Od dawna zamierzałem odwiedzić to miejsce. Drohiczyn – historyczna stolica Podlasia, a obecnie siedziba gminy oraz stolica diecezji drohiczyńskiej (najmniejszej w Polsce). Stało się…pojechałem! I nie żałuję! Jestem mile zaskoczony! Miasteczko „ z klimatem” pełne zabytków i pięknych świątyń, może nieco zapomniane, leżące w powiecie siemiatyckim. Odczuwalny spokój, cisza i wolno płynący czas są atutami tego miasta. No i brak tłumów…SUPER!
Zapraszam na mały spacer po mieście (jakie miasto, taki spacer…ha ha).
Zaparkowałem przy miejskim parku. Żadne to cudo…dość brudnawo, mnóstwo małych gałązek i to fitness…ktoś miał niezłą fantazję, żeby to ulokować w tak urokliwym miejscu. Ulica Zamkowa – bardzo widoczna – prowadzi na Górę Zamkową (bo i gdzie indziej ma prowadzić…), skąd rozpościera się zapierający oddech w piersiach widok na Bug i okolice. Naprawdę robi wrażenie. Tu rozpoczęła się historia Drohiczyna, sięgająca czasów legendarnego woja Drogita, który ponoć założył miasto. Stał tu zamek warowny, a w 1181 roku powstało samodzielne księstwo drohickie. Na szczycie można zobaczyć obelisk wzniesiony w X rocznicę odzyskania niepodległości przez Polskę. Po drugiej, tzw. „ruskiej” stronie rzeki, gdzie mieszkała ludność ruska, w przeciwieństwie do polskich mieszkańców skarpy, mamy teraz województwo mazowieckie i pałac w Korczewie, dokąd prowadzi przeprawa promowa. Po Bugu można pływać kajakiem, korzystając z usług miejscowych organizatorów spływów lub odbyć rejs statkiem spacerowym.
==============================
Polecenie a
Oceń, czy poniższe stwierdzenia zgadzają się z tekstem o Drohiczynie. Przy każdym odpowiedz „tak” lub „nie” i przytocz dosłownie fragment tekstu, który o tym rozstrzyga.
(i) Diecezja drohiczyńska jest najmniejszą diecezją w Polsce.
(ii) Samodzielne księstwo drohickie powstało w 1281 roku.
(iii) Na szczycie Góry Zamkowej stoi pomnik woja Drogita.

[Wpisy dotyczące wyszukiwania słów i elementów]
==============================
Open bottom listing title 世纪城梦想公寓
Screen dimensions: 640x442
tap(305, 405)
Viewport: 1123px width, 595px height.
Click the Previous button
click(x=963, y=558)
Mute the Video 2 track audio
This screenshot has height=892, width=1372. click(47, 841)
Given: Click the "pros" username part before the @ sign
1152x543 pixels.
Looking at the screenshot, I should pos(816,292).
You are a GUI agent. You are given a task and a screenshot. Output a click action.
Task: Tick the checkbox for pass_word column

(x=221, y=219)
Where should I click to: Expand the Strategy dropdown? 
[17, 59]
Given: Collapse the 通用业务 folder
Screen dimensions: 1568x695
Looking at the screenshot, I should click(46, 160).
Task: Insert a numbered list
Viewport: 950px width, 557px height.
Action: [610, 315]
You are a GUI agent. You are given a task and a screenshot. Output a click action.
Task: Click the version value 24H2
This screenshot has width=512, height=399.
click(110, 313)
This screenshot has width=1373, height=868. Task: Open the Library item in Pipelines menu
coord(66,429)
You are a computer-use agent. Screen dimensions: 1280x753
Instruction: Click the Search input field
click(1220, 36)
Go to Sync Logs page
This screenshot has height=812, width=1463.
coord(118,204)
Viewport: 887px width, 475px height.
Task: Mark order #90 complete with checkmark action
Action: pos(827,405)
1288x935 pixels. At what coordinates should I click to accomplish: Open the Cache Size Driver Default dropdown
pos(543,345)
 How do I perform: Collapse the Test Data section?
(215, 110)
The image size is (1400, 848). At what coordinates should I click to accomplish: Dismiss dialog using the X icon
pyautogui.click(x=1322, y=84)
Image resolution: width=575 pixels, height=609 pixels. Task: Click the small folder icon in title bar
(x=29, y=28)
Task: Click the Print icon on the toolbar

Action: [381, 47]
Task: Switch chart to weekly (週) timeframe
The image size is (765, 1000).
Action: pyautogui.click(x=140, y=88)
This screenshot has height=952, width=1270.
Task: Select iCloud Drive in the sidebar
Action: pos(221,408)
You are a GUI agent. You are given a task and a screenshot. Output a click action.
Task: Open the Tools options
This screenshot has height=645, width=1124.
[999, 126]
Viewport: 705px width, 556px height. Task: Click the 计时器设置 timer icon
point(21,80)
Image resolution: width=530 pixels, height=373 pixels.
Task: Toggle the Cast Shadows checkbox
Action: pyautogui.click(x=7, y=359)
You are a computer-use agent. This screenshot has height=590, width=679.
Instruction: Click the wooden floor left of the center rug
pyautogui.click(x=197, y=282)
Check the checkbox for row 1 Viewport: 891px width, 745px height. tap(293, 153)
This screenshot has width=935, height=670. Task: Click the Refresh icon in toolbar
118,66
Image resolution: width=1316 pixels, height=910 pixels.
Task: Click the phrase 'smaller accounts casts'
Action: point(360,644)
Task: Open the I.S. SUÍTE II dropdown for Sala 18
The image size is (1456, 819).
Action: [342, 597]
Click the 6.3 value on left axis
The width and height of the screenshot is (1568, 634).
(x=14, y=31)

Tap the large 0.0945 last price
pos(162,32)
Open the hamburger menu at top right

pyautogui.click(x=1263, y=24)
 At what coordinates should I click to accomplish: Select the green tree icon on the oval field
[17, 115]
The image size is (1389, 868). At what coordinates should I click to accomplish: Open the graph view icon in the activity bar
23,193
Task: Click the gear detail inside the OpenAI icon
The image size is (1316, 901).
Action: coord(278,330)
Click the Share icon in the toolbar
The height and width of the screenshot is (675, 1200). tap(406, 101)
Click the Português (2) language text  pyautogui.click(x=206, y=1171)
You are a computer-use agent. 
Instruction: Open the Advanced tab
==============================
Polecenie b
Przepisz dokładnie wiersze wpisów od pierwszego wiersza wpisów aż do wiersza zawierającego „coord(66,429)”, łącznie z tym wierszem.

Odpowiedź pisemna a
(i) Tak: „stolica diecezji drohiczyńskiej (najmniejszej w Polsce)”.
(ii) Nie: „a w 1181 roku powstało samodzielne księstwo drohickie”.
(iii) Nie: „Na szczycie można zobaczyć obelisk wzniesiony w X rocznicę odzyskania niepodległości przez Polskę”.

Odpowiedź pisemna b
Open bottom listing title 世纪城梦想公寓
Screen dimensions: 640x442
tap(305, 405)
Viewport: 1123px width, 595px height.
Click the Previous button
click(x=963, y=558)
Mute the Video 2 track audio
This screenshot has height=892, width=1372. click(47, 841)
Given: Click the "pros" username part before the @ sign
1152x543 pixels.
Looking at the screenshot, I should pos(816,292).
You are a GUI agent. You are given a task and a screenshot. Output a click action.
Task: Tick the checkbox for pass_word column

(x=221, y=219)
Where should I click to: Expand the Strategy dropdown? 
[17, 59]
Given: Collapse the 通用业务 folder
Screen dimensions: 1568x695
Looking at the screenshot, I should click(46, 160).
Task: Insert a numbered list
Viewport: 950px width, 557px height.
Action: [610, 315]
You are a GUI agent. You are given a task and a screenshot. Output a click action.
Task: Click the version value 24H2
This screenshot has width=512, height=399.
click(110, 313)
This screenshot has width=1373, height=868. Task: Open the Library item in Pipelines menu
coord(66,429)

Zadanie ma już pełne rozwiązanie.